> [Exercise objective]:
Write out the entries exactly, leaving out every picture.

══ Data for this exercise

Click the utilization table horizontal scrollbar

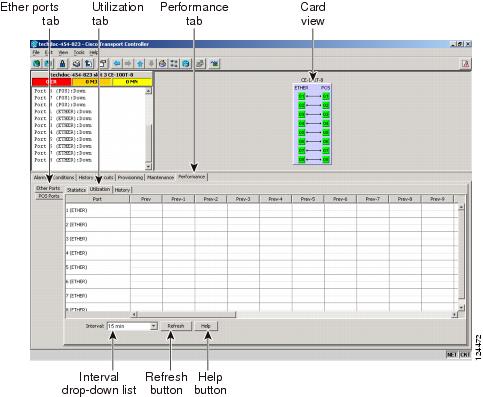[293, 314]
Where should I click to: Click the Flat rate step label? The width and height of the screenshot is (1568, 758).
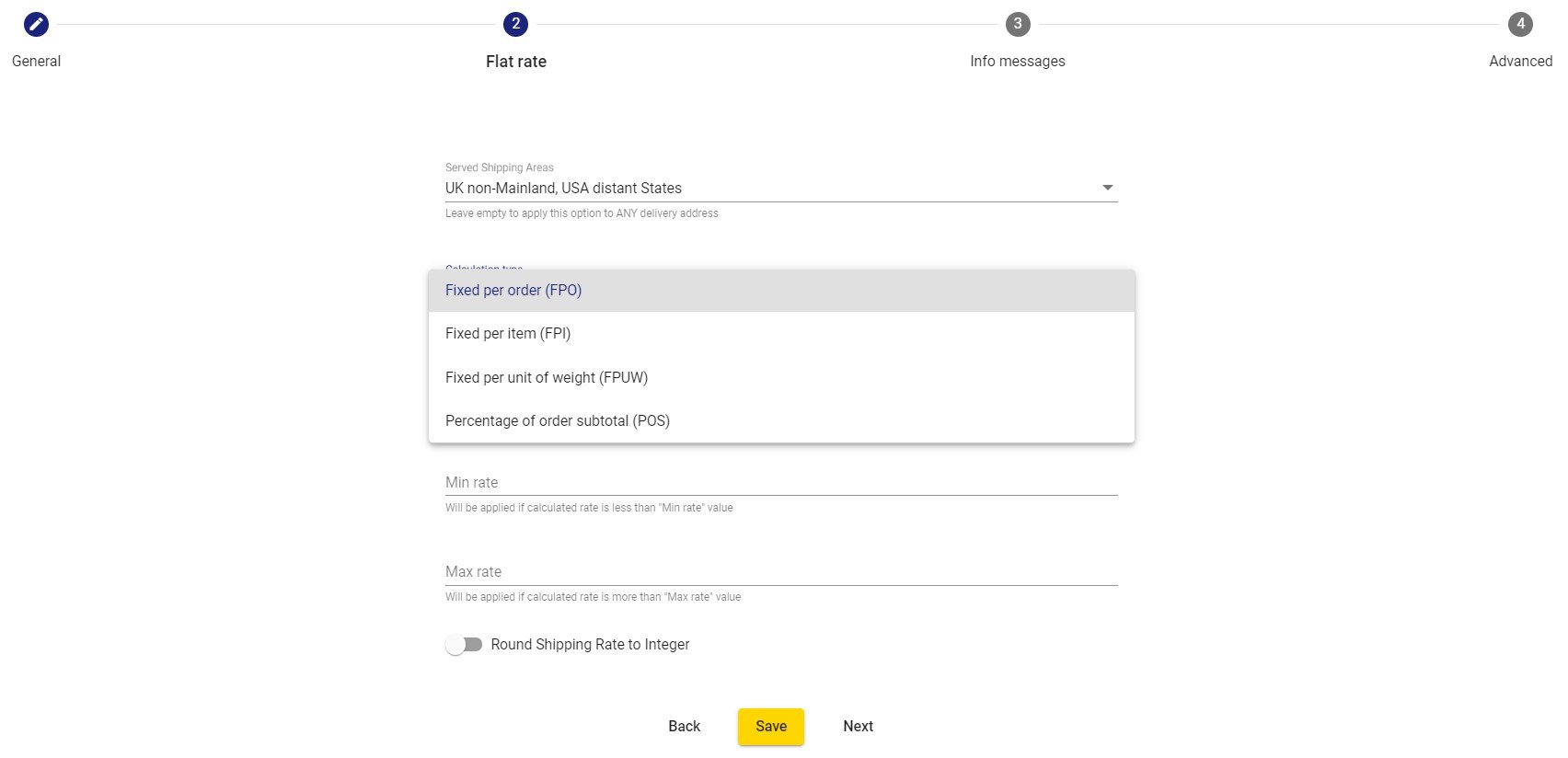pyautogui.click(x=515, y=62)
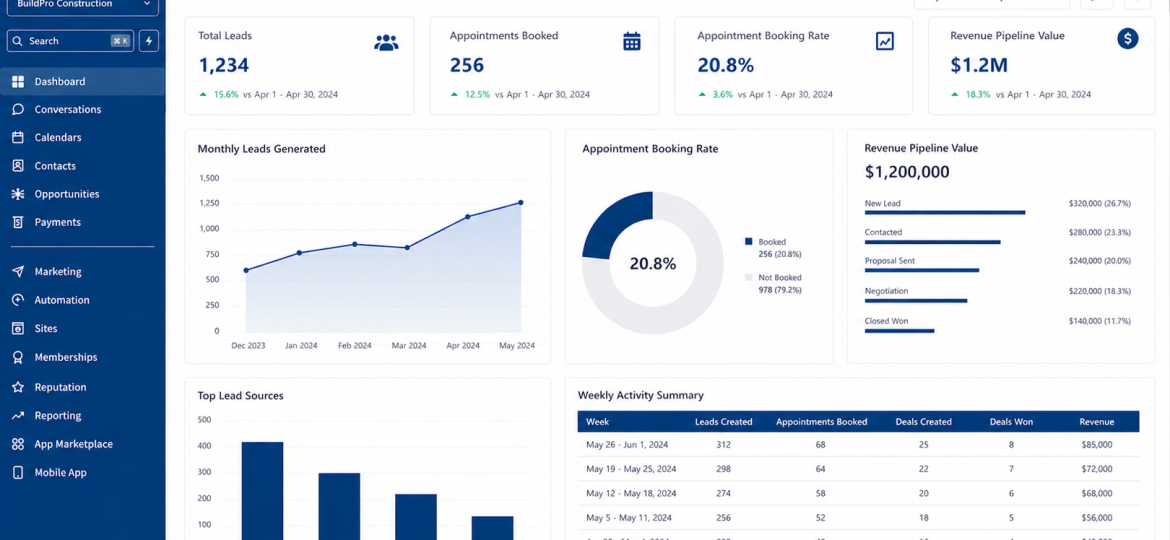Click the Payments invoice icon
The width and height of the screenshot is (1170, 540).
pyautogui.click(x=19, y=222)
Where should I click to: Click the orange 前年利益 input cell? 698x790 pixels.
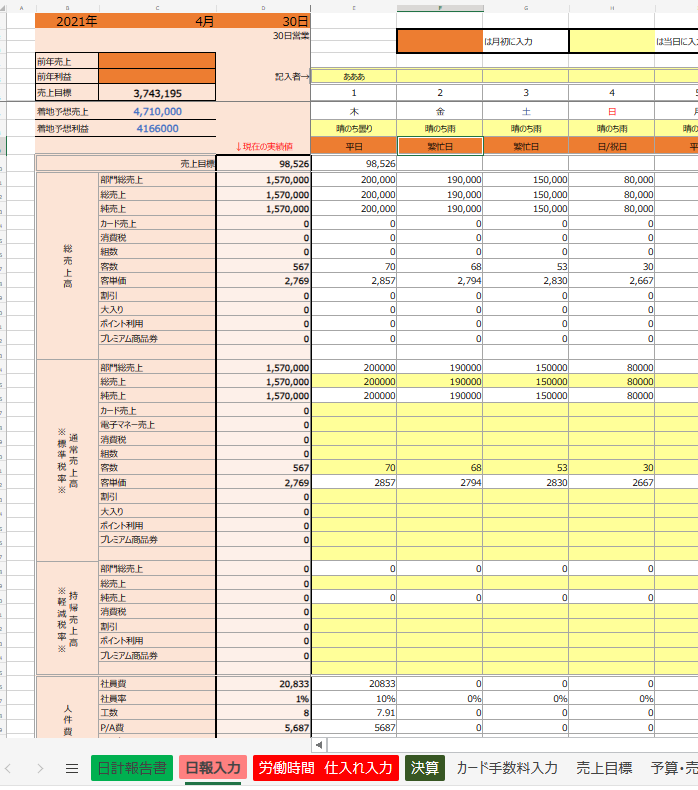tap(157, 76)

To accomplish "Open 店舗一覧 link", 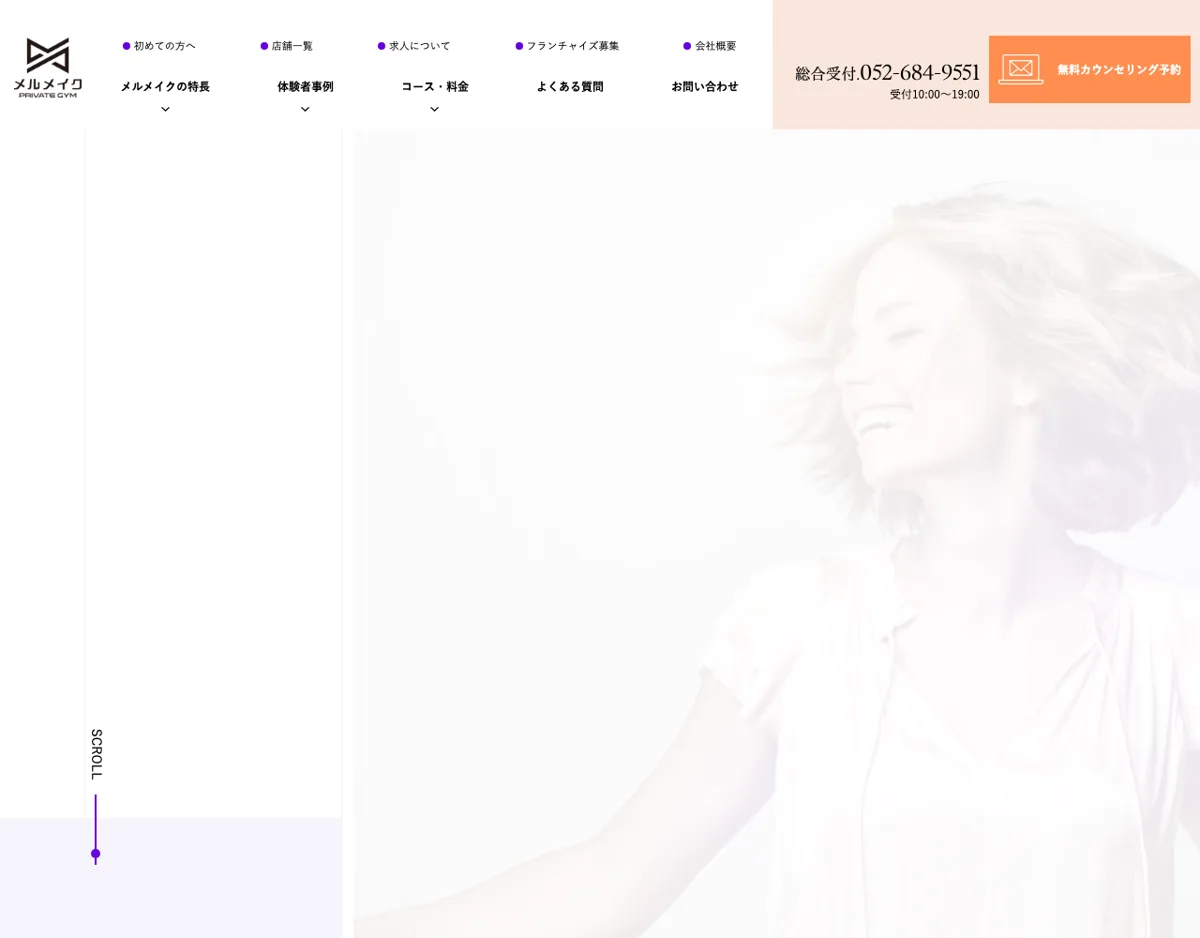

════

> [Expected answer]:
Click the utilization table horizontal scrollbar

[293, 314]
Where should I click to: Click the Flat rate step label? The width and height of the screenshot is (1568, 758).
pyautogui.click(x=515, y=62)
Click the Payments invoice icon
The width and height of the screenshot is (1170, 540).
pyautogui.click(x=19, y=222)
Where should I click to: Click the orange 前年利益 input cell? 698x790 pixels.
tap(157, 76)

To accomplish "Open 店舗一覧 link", 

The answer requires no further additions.